Can you elaborate a bit on what you mean when you say you are getting "Strange values"? One possible explanation is that if you call getDuals()
on a model that includes some variables bounds other than $[0, +\infty)$, then your dual unbounded ray requires that you look at the reduced costs as well as the the dual variables returned by getDuals()
. However, based on your comment that you didn't encounter this behavior with Gurobi, this seems somewhat less likely to explain this (unless you formulated the subproblem in Gurobi in a way that has such nondefault bounds, but your CPLEX subproblem uses just the default ones).
Regarding the other questions, when the primal simplex method has determined your problem is infeasible, getDuals()
will return the dual variable values associated with the phase I objective from which infeasibility was determined. In the case where all variables have bounds of $[0,+\infty)$, this comprises the unbounded ray for the dual. That is also true if some of the primal variables are free variables.
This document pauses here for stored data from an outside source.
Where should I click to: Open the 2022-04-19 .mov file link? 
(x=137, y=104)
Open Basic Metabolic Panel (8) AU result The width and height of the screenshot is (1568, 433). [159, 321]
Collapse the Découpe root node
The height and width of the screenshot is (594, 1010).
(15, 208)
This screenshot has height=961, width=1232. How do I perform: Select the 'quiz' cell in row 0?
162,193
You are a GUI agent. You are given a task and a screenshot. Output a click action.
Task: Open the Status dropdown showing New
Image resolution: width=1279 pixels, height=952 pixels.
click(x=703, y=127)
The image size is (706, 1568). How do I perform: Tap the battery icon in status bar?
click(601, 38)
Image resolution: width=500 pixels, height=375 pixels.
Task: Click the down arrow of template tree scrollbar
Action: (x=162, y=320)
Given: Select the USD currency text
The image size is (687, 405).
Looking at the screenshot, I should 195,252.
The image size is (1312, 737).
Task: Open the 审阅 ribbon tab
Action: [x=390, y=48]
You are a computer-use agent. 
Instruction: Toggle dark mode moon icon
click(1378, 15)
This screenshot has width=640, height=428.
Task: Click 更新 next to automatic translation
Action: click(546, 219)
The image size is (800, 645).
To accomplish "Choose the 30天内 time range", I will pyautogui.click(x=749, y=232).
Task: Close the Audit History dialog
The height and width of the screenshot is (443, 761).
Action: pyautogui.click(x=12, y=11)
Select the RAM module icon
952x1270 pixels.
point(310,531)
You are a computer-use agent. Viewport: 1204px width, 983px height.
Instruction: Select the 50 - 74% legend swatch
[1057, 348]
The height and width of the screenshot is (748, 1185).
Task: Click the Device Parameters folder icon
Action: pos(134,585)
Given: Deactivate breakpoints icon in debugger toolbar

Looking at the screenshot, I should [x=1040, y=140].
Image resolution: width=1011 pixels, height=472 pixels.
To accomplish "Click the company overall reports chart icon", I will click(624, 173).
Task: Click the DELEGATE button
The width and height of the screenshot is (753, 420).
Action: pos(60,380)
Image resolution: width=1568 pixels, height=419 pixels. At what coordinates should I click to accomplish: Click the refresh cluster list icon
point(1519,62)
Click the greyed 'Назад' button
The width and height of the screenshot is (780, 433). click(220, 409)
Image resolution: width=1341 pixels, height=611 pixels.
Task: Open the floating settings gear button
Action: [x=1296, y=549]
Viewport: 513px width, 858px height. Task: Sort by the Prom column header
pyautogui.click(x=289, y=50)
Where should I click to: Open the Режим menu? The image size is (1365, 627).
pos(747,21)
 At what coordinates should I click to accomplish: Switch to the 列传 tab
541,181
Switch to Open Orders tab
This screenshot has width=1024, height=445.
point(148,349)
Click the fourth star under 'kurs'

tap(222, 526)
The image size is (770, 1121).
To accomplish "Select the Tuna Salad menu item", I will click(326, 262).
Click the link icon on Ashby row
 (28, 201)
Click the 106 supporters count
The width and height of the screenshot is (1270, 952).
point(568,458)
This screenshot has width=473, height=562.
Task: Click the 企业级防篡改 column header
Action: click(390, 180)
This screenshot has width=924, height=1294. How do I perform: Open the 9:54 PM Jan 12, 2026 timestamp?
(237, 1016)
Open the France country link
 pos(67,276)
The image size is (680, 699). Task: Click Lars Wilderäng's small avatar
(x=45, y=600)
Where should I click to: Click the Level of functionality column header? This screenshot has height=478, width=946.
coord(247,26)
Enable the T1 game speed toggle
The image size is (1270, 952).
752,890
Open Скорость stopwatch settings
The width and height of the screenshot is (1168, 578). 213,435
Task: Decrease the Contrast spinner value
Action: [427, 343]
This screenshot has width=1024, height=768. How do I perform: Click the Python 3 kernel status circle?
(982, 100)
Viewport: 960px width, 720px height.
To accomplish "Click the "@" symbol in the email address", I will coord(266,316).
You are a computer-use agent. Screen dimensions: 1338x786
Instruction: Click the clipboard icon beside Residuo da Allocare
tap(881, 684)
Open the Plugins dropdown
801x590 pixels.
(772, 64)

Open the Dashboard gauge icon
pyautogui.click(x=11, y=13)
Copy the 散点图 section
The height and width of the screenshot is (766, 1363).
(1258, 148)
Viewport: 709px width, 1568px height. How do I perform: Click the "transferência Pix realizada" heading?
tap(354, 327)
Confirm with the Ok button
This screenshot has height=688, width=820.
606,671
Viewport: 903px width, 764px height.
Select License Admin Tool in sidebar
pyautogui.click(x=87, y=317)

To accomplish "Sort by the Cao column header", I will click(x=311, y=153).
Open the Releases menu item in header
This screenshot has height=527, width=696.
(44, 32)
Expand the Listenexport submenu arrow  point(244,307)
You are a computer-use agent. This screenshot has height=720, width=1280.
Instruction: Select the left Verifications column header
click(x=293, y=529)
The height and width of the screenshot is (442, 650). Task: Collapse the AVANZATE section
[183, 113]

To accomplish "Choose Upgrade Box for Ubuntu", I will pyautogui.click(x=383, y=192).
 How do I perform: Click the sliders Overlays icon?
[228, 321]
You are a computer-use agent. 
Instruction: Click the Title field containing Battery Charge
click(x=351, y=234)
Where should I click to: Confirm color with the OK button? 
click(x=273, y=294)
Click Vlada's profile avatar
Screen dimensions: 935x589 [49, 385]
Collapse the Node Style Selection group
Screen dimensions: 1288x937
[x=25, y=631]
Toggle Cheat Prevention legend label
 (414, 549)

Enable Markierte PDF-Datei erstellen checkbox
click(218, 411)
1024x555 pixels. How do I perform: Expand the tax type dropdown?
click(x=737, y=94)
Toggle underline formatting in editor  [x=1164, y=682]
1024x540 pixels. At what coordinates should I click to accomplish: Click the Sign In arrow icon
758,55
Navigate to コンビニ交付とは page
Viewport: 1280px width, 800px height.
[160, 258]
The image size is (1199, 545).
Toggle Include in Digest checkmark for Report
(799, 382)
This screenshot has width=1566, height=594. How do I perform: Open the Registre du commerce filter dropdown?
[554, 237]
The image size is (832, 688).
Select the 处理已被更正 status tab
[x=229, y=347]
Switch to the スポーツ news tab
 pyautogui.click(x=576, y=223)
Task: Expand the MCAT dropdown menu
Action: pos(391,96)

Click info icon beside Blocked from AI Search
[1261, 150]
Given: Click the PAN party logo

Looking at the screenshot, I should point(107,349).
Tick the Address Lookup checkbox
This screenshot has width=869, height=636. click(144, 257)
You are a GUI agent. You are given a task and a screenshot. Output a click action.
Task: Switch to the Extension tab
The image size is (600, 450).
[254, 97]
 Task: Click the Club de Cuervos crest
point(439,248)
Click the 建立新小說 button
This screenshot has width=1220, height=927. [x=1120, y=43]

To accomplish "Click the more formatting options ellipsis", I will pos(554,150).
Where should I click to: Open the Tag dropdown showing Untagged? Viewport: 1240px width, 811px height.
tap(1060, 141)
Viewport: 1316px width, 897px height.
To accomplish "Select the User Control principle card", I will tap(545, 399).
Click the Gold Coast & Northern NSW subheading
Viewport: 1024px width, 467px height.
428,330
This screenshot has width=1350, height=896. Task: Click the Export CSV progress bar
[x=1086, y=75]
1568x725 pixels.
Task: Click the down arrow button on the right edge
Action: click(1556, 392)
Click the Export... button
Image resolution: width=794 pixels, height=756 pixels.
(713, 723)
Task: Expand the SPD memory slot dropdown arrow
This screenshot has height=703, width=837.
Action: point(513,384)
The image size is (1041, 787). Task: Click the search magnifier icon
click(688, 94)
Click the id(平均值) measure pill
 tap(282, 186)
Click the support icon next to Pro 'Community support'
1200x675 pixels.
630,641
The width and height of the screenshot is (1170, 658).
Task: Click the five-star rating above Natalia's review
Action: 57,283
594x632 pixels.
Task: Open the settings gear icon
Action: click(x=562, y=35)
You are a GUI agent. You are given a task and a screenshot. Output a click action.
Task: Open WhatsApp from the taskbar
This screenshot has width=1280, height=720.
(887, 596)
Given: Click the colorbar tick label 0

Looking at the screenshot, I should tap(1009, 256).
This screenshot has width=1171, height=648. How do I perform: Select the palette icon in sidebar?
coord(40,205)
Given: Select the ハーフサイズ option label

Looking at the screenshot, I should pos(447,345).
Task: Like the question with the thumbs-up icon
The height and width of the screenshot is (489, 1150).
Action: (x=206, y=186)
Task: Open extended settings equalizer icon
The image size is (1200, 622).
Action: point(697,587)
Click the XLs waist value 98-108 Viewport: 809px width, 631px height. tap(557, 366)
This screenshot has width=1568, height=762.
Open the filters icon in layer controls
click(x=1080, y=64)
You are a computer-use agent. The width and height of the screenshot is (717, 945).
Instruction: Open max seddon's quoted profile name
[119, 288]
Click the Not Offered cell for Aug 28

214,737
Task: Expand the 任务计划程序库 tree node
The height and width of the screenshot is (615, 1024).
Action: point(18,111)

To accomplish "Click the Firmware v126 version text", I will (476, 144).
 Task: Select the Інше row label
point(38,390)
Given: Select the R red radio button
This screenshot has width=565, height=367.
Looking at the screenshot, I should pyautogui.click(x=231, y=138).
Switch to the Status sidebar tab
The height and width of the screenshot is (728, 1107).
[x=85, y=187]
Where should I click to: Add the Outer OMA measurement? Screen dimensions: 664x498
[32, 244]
But if they have finite bounds, you also need to look at the reduced costs to properly construct the direction of unboundedness.
Regarding the order in which dualFarkas()
the object oriented APIs returns dual variables, that depends completely on the order on which you pass the constraints in the first argument to this method. So look at the order in which the constraints were added when you built the model. If you built the model using a single IloRangeArray, then that gives you the order you seek. But, if you used multiple IloRangeArrays, or build it with individual statements where you didn't record a handle to point to some of the ranges being added (e.g. call model.add(x + y <= 2)
), then you probably should maintain an IloRangeArray of handles to the individual linear constraints you created for the model, in the order you added them to the model.
And finally, regarding the experiment you are doing, note that CPLEX's automatic Benders also allows you to customize the boundary between the master and subproblems through variable annotations instead of letting CPLEX just decide the boundary. So if your Benders decomposition approach can be implemented by adjusting the boundary in this way, you might be able to just compare default and nondefault annotations.